Last weekend, my teenage daughter had a sleepover and the girls and I rewatched the first Twilight movie from 2008. Teenage zoomers love these movies. What’s not to love when you’re 16?
Then my daughter and I spent the next few night watching all four of the rest of the Twilight movies: New Moon (2009), Eclipse (2010), Breaking Dawn – Part 1 (2011), and Breaking Dawn – Part 2 (2012).
For me, it’s a little painful to rewatch the Twilight series now, knowing how the real-life romance between its costars turned out. It’s even harder knowing what happened to the real Bella Swan, also known as America’s Weirdest Fake Lesbian, Kristen Stewart.

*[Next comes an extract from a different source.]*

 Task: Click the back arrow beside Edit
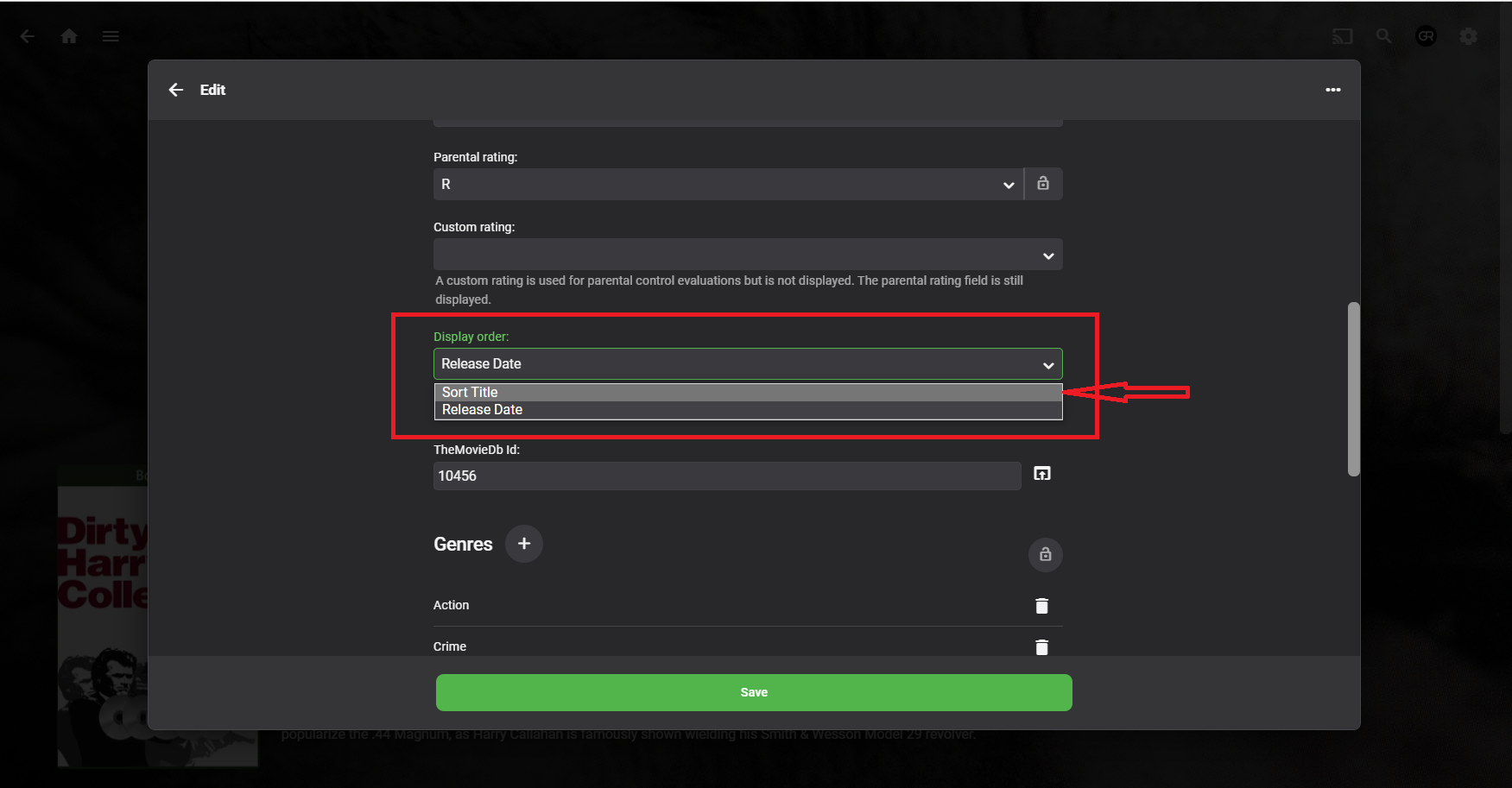pos(176,90)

She crashed out after her five-year romance with Robert Pattinson ended in scandal when she was caught in flagrante with her older, married, uglier movie director in a car on a public street in the Hollywood Hills.
Then she shaved her head and became a lesbian, relishing her new persona as punk rock millionaire rebel. Now she’s engaged to an older woman named Dylan and claims to be bisexual, posing in male underwear on magazine covers in what seems like an obvious “doth protest too hard” admission that this is a straight woman whose child superstardom pushed her over the edge.

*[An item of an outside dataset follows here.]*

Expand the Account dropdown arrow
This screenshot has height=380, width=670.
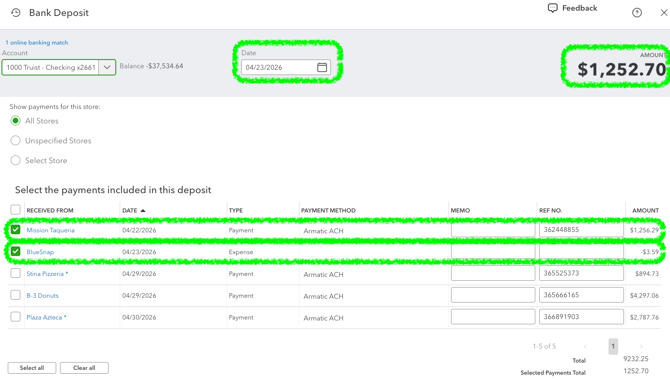pyautogui.click(x=107, y=68)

I wasn’t planning to rewatch the series again. I did see all the movies when they first arrived (2009-2012), since my little sister had forced me to read the books (years after they first appeared) and dragged me to the theater to see them. Surprise: I enjoyed them—as embarrassing as that is to admit in some circles.
Despite their weaknesses, and there are many, the story delivers irresistible romantic fodder: a tortured, dashing, impossibly handsome, totally off-limits Byronic anti-hero who is totally out of reach to an ordinary girl, and yet he falls in love with her anyway.
He also craves her blood and wants to kill her! But he can’t tell her he likes her, since he’s a bloodsucking vampire and she will wisely run away. It’s a simple, perfect internal and external heroic literary conflict. Bella Swan embodies every woman who has ever thought “I can fix him,” or longed to somehow get the cute boy at school to like her.
What teenage girl could resist such sorcery?
The casting of Pattinson and Stewart was ideal: she really does look like the kind of lonely wallflower you’d find in the average high school, beautiful and makeup-free, and not quite fully bloomed yet.